Things deteriorated and she sent him to our service. By this time he had resumed taking his valproate (he had quite a few weeks worth in stock) and felt much better. I tried the same thing.
"If I get sick, I can go to hospital. That's what they're for" he said.
"Mate, they will be able to do piss all for you." I said. "Trust me, I work there. You need white blood cells, you'll die without them. First time you get a cold or something you'll crash. If you get sick, nothing works - no antibiotics, no transfusion. They'll have to put you in intensive care if you get a bloody cold."
He shook his head. "Gotta go sometime."
"If you don't stop taking the valproate" I said, "I reckon you'll be dead within the year."
The preceding was a bit dramatic, but not grossly inaccurate. No white blood cells means essentially no immune response - like AIDS but quicker. He was the kind of man who responded to difficulty with anger, and he was looking pretty angy now.
"There are alternatives" I said. "Lithium, topiramate... look, I'll write them down. Work just as well, better in some cases. As long as you don't get pregnant." And I sent him urgently off to a specialist, because this wasn't one I was going to deal with alone.
Anyway. Apparently Diderot said poverty and disease were the "two great exorcists": they drove out what else inhabited the body and left only the true person, the "true self". We do not see a person's true worth, says Diderot, when they are lying on a bed eating mussels and drinking merlot, we see their true worth when they are weakened, sick or poor.
I don't know about that. Leaving aside the possiblity that you can tell quite a lot about people from looking at what makes them comfortable, from
watching what they do with the wealth and health they have, the idea that we see people truly in sickness does not automatically convince me.
The muscular dystrophy guy - the guy living a relatively normal life, until recently hosting bricks, watching the telly and smoking ciggies down the pub. He has a weak form of muscular dystrophy - a protein that is subtly malformed, not enough to be completely useless, but not good enough to be strong.
He is in between the sick and the well, someone who has a foot in both camps.

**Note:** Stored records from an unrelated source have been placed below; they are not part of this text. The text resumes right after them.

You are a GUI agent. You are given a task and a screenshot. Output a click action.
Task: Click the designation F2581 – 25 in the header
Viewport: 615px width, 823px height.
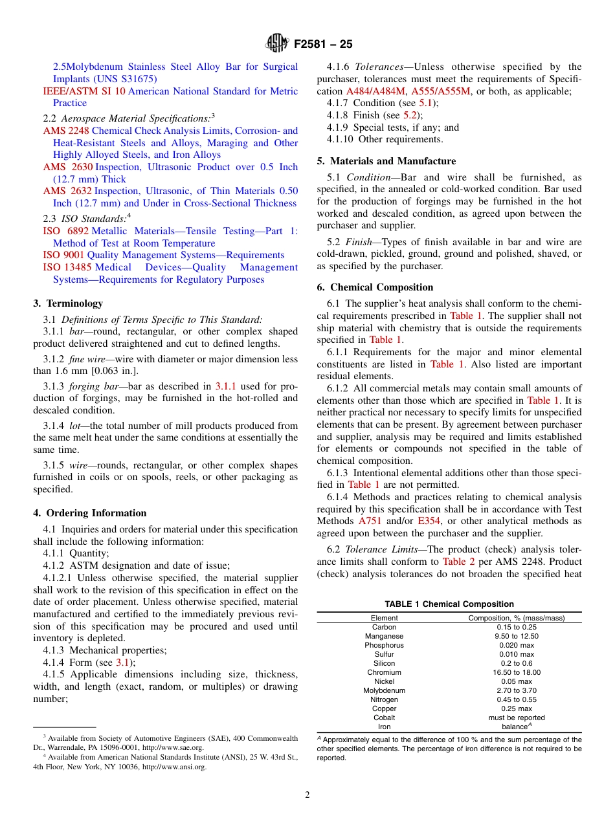pyautogui.click(x=323, y=45)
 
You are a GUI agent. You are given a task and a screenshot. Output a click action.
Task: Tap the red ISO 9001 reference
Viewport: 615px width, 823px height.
pyautogui.click(x=63, y=255)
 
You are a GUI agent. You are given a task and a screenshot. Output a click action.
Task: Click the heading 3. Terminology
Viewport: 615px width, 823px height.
pyautogui.click(x=68, y=303)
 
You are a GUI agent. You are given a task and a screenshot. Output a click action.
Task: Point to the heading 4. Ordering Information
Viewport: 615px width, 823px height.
pyautogui.click(x=90, y=513)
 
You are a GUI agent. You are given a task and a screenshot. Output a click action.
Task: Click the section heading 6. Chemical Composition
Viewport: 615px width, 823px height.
pyautogui.click(x=375, y=287)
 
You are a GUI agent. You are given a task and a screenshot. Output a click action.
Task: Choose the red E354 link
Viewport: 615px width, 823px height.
pyautogui.click(x=429, y=521)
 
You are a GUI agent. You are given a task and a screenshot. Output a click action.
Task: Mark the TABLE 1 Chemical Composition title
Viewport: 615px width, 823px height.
pyautogui.click(x=449, y=604)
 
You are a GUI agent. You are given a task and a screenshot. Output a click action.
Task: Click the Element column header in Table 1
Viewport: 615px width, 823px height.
pyautogui.click(x=384, y=618)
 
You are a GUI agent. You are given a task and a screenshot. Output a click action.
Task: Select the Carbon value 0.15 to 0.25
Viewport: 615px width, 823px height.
pyautogui.click(x=517, y=627)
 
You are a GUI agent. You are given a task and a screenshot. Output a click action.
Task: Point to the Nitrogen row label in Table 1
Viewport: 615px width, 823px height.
pyautogui.click(x=384, y=699)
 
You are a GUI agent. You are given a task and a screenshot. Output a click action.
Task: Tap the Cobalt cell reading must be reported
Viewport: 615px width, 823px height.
pyautogui.click(x=517, y=718)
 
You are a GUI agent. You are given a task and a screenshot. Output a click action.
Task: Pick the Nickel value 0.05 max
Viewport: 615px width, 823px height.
pyautogui.click(x=517, y=681)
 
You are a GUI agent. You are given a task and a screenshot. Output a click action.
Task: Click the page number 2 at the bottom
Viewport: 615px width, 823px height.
pyautogui.click(x=308, y=795)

You can close your eyes and imagine the person he would have been had one codon been different, one gene subtly altered - as if he stands before you flanked on the right by a strong and vigorous man who will die in his seventies, on the left by a withered figure in a wheelchair, wearing an oxygen mask, maybe days away from death.

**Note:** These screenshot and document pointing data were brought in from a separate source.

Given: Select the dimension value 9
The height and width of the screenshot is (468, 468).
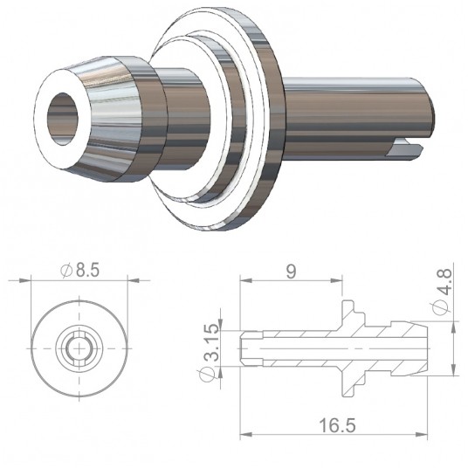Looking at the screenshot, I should pos(291,272).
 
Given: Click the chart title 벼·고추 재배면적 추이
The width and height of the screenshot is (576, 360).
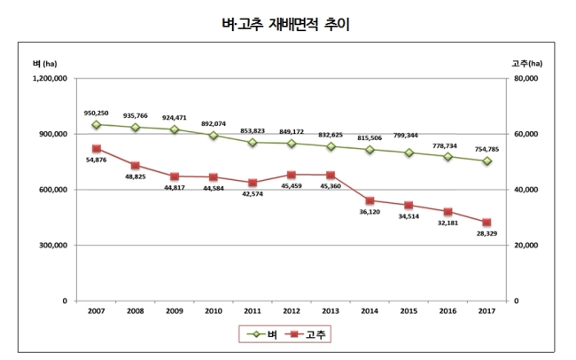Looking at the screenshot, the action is pyautogui.click(x=285, y=24).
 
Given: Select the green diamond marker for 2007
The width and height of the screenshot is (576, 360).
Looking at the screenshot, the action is pyautogui.click(x=97, y=125).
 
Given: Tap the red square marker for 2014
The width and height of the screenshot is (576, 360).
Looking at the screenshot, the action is pyautogui.click(x=370, y=200).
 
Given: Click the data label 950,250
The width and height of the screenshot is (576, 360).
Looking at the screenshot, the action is pyautogui.click(x=97, y=113).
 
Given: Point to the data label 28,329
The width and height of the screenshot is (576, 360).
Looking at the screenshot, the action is pyautogui.click(x=486, y=233).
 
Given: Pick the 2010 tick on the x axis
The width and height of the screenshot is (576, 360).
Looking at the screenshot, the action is pyautogui.click(x=214, y=311).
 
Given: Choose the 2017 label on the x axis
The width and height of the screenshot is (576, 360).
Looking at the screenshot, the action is pyautogui.click(x=486, y=311).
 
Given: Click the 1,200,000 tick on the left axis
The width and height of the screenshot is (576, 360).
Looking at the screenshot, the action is pyautogui.click(x=50, y=78).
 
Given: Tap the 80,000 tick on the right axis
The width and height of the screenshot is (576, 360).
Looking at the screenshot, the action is pyautogui.click(x=526, y=78).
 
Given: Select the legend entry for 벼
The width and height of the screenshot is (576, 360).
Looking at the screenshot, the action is pyautogui.click(x=262, y=334).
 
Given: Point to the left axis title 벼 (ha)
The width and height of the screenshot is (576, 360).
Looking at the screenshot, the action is pyautogui.click(x=45, y=64).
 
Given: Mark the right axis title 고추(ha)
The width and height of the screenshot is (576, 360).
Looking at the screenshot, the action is pyautogui.click(x=526, y=64).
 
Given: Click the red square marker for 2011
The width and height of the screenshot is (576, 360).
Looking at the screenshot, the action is pyautogui.click(x=253, y=183).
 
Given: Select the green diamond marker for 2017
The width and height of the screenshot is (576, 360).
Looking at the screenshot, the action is pyautogui.click(x=487, y=161).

I don't know that the sick man is any more true, that the sick man's life shows any more of what this man was really like than does the well man. It makes just as much sense to say that this man's true nature was as we saw it - checked shirt, packet of White Ox tobacco in the breast pocket, suntanned and grinning - and that it was the unhealthy man who was the illusion.

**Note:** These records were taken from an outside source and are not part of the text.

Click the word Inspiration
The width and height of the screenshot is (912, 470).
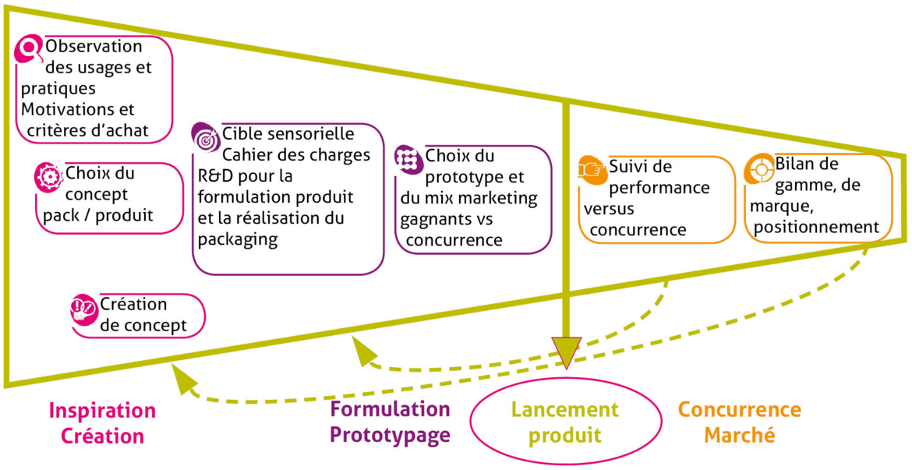pos(103,410)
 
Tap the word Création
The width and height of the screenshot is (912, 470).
pos(103,436)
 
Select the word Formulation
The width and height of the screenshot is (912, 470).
pos(390,409)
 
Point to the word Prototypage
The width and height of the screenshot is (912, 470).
pos(390,435)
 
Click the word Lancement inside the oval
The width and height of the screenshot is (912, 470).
pos(565,408)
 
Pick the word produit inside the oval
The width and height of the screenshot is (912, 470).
pos(565,435)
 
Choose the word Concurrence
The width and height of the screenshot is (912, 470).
pos(739,410)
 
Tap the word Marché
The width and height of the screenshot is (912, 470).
pos(739,435)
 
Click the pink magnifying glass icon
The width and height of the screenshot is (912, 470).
pos(29,49)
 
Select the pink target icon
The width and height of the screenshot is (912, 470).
pos(48,176)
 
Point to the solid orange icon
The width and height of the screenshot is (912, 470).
pos(593,171)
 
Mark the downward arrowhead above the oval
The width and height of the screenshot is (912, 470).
pos(566,351)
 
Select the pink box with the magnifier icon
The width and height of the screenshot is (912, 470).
pos(94,90)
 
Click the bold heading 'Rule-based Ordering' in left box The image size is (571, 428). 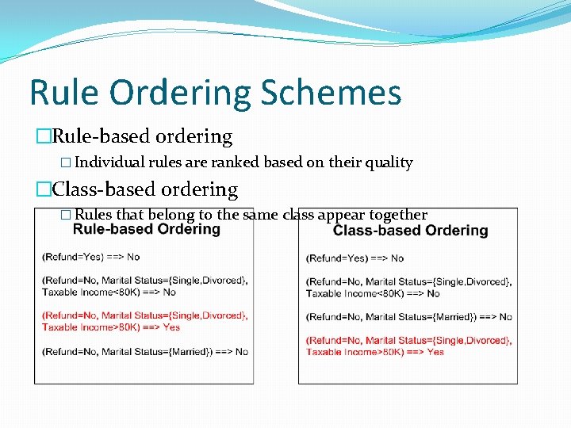[147, 230]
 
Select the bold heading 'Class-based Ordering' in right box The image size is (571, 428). [410, 231]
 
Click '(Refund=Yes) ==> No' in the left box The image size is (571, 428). [91, 257]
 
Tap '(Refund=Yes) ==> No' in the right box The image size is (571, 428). [355, 258]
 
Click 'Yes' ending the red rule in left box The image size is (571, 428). [171, 327]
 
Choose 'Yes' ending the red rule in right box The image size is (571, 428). [435, 352]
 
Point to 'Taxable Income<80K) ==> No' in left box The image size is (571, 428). [109, 292]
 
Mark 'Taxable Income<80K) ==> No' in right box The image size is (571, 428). [373, 293]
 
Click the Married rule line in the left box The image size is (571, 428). [145, 351]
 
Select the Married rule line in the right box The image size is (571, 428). [409, 317]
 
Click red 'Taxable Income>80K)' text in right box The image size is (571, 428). [350, 352]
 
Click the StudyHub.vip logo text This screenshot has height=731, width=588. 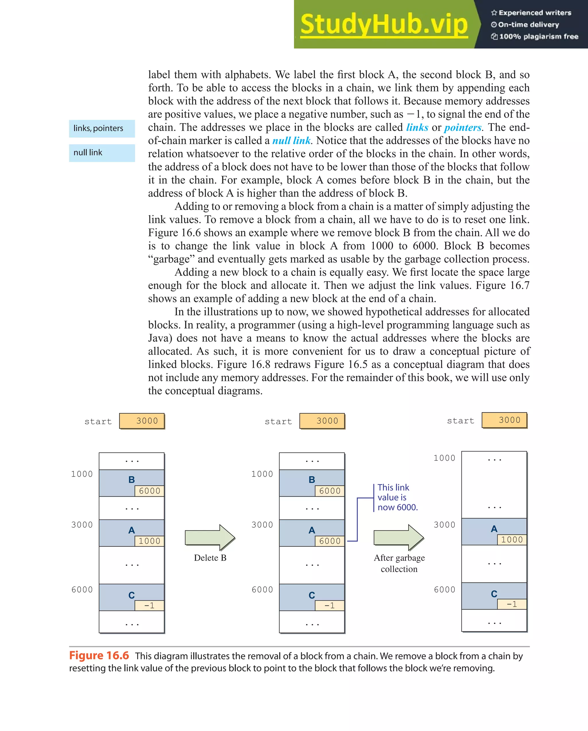pos(384,24)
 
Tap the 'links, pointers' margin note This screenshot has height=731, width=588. pos(98,128)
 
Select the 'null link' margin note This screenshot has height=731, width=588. pos(88,153)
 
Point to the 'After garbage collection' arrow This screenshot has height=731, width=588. pos(399,537)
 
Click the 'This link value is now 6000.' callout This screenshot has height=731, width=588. pos(397,497)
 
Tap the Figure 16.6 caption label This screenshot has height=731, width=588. pos(99,656)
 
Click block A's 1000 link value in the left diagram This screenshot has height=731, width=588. pos(150,541)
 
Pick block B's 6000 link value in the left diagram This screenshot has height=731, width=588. pos(150,491)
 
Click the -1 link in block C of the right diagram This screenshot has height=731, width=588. pos(512,604)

And the man on valproate. Was he any more himself when unmedicated, when his blood was vigorous and healthy but his mind was full of racing thoughts, plans and ideas and scams that almost seemed too good to be true, holding up a service station, shaking with wild ideas? Or was he "really" the quiet man with the thin blood and the intelligent, calm look?
I don't know. I don't know that I believe in "true selves". A field grows a flower, that kind of thing. There isn't a true self, any more than there is a "true path" that a leaf can take as it falls to earth: things happen to you, you ride them out, you do the best you can. Diderot died at seventy one of emphysema and the beautifully named dropsy - I don't know that he was any more his true self as he breathed his uncomfortable last.
Anyway, this is starting to sound like something that should have a moral at the end of it, and I've never been particularly good at morals. I suppose in the end I'm just grateful: grateful that I can load bricks and make plans, that I can look at but not leap upon dark-haired and dark-eyed girls I see, and that my proteins were twisted just enough, but no further, than necessary.